GLP-1 receptor agonists like semaglutide work through several simultaneous mechanisms. They slow gastric emptying, reduce appetite signaling in the hypothalamus, and improve insulin sensitivity. The net effect is reduced caloric intake and, in many patients, substantial weight loss averaging 15% of body weight at the 68-week mark in the landmark STEP-1 trial.
But these drugs do not reset the body's weight set point. They override it temporarily. The hypothalamic circuits that regulate energy balance treat the drug-suppressed weight as artificially low. When the medication is removed, counter-regulatory hormones (ghrelin rises, leptin falls, peptide YY drops) push appetite and metabolic rate back toward the pre-treatment baseline. This is not a failure of willpower. It is a well-characterized neuroendocrine response that has been documented in obesity research for decades, long before GLP-1 drugs existed.
The speed of regain matters too. Unlike gradual weight fluctuation, post-GLP-1 rebound can be rapid because the appetite suppression lifts quickly once the drug's half-life clears (approximately five weeks for semaglutide). Patients frequently describe a sudden return of food noise, cravings, and hunger intensity that they had not experienced in months.
What the STEP-1 Extension Data Actually Shows
The clearest clinical evidence for what Bader described comes from the STEP-1 trial extension study, published in Diabetes, Obesity and Metabolism in 2022. Researchers followed participants who had lost an average of 17.3% of body weight on semaglutide 2.4 mg (the Wegovy dose, higher than Bader's reported Ozempic 1 mg dose) after they stopped the medication.

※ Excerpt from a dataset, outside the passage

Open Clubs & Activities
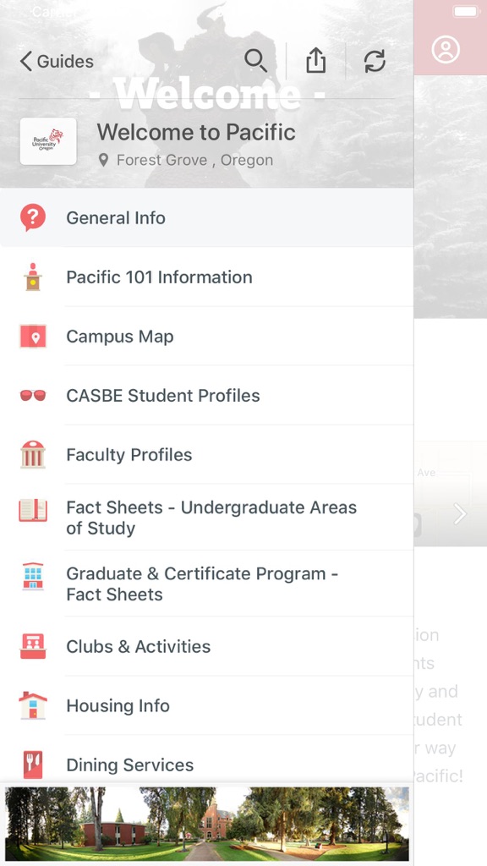Screen dimensions: 487x866 pos(206,646)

The findings were stark. Within one year of discontinuation:
- Participants regained approximately two-thirds (11.6 percentage points of the 17.3% lost) of the weight they had lost
- Improvements in waist circumference, blood pressure, and lipid profiles also partially reversed
- Cardiometabolic benefits that had accumulated during treatment eroded alongside the weight regain
This data reframes the entire conversation. GLP-1 medications, when effective, function more like blood pressure medication or statins than like a course of antibiotics. The condition (obesity, driven by dysregulated appetite signaling) does not resolve when the treatment stops. The STEP-4 trial reinforced this by showing that patients switched from semaglutide to placebo at week 20 regained weight while those who continued lost additional weight through week 68.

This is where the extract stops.